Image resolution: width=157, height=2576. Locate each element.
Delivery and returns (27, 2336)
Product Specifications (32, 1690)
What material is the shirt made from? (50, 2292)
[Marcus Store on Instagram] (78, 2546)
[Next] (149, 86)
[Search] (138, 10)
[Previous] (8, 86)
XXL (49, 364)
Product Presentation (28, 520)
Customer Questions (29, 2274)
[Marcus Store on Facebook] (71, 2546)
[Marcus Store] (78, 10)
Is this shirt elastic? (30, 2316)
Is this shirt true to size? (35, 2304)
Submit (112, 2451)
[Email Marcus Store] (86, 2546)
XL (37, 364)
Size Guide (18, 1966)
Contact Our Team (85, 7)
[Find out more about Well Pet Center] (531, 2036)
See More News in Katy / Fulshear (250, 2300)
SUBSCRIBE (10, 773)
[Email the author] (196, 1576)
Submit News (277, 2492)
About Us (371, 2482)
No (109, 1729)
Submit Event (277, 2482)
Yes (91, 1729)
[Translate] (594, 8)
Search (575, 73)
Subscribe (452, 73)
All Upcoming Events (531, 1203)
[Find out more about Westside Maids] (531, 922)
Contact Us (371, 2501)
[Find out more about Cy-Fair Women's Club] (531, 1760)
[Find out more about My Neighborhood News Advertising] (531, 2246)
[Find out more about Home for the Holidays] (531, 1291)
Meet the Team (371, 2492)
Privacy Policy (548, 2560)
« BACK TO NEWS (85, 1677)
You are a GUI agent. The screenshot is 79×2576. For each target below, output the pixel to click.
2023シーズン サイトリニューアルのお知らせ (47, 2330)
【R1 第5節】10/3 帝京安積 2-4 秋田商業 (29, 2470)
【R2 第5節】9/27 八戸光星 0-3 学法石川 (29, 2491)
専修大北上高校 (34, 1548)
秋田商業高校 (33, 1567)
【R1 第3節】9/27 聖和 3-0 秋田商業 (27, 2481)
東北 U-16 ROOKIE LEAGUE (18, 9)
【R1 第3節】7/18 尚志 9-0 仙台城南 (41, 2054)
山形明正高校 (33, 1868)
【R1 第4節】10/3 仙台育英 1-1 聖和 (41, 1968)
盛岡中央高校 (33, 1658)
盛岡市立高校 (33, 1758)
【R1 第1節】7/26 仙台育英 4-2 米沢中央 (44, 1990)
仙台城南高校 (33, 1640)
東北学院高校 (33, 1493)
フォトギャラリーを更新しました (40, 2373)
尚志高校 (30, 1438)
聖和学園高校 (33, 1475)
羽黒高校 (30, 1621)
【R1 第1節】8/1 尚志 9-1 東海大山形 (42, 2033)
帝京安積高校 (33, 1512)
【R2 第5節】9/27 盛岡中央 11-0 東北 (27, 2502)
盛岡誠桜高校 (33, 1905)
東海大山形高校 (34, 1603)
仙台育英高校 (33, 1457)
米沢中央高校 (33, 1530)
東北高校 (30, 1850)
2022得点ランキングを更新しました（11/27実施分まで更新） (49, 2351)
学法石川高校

-- -- --

> [YOUR INSTRUCTIONS] Within the material above, show every line that includes "Email".

> [YOUR SOLUTION]
[Email Marcus Store] (86, 2546)
[Email the author] (196, 1576)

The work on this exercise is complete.